• _Prompt_
Please tally the lines of the listing that hold the string "agent", and reply with that total only.

▼▼▼

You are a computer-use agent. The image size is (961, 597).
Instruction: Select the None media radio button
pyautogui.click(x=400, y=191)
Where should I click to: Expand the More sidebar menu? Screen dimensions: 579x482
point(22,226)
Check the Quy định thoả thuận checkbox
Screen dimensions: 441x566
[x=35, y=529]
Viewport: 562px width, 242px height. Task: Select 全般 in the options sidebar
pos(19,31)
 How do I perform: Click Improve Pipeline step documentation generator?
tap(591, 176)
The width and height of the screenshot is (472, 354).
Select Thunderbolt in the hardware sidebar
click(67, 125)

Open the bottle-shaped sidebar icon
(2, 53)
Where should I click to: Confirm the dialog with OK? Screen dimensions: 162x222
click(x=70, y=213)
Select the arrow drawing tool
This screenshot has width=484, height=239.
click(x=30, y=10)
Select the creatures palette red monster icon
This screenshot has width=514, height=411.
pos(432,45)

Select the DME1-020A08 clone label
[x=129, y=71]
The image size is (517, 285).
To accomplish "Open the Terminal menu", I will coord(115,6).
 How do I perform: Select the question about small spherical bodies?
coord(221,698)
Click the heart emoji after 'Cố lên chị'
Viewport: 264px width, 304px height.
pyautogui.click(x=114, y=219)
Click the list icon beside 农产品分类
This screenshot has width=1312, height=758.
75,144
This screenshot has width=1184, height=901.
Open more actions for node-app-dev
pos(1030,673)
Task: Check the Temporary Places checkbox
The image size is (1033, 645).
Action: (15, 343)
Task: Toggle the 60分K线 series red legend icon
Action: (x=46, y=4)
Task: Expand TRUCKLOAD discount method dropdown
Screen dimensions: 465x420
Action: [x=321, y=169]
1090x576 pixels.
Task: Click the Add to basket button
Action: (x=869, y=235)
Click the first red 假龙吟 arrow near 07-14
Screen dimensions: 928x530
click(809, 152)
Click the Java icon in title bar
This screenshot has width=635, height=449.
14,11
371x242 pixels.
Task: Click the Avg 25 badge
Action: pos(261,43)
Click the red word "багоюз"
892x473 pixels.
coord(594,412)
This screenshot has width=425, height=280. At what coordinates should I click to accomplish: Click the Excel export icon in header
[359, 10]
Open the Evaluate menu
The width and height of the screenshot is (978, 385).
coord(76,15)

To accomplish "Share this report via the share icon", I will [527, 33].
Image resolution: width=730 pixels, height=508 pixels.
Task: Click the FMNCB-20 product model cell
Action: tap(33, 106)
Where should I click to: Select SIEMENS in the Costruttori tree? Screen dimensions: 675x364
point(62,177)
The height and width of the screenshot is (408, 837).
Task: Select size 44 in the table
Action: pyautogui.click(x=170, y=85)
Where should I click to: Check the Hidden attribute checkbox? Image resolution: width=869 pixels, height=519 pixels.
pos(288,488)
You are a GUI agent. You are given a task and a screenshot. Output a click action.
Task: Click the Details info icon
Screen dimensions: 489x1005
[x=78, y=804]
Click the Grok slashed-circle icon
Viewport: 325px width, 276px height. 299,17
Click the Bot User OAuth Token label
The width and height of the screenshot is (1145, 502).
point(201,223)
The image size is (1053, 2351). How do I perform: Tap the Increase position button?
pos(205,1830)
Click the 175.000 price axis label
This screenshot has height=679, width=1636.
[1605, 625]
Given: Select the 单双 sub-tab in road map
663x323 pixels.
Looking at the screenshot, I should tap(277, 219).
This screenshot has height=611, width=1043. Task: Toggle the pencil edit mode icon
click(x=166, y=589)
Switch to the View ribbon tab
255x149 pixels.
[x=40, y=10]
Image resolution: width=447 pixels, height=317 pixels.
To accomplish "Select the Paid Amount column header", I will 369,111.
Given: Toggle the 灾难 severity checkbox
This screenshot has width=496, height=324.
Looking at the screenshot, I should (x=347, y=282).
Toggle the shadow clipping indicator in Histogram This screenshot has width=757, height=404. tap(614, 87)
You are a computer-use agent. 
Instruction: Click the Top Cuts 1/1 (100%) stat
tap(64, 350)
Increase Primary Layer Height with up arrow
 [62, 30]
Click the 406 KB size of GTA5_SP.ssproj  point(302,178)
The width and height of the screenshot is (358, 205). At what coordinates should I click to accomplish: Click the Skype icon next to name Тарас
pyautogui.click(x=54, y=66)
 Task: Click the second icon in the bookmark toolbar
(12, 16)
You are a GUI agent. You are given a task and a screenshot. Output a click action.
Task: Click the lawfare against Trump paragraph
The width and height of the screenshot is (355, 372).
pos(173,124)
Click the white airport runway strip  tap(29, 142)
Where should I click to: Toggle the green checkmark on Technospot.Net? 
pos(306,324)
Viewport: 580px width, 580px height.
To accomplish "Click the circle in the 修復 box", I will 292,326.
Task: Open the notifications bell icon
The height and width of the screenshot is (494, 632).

▲▲▲

• _Completed exercise_
4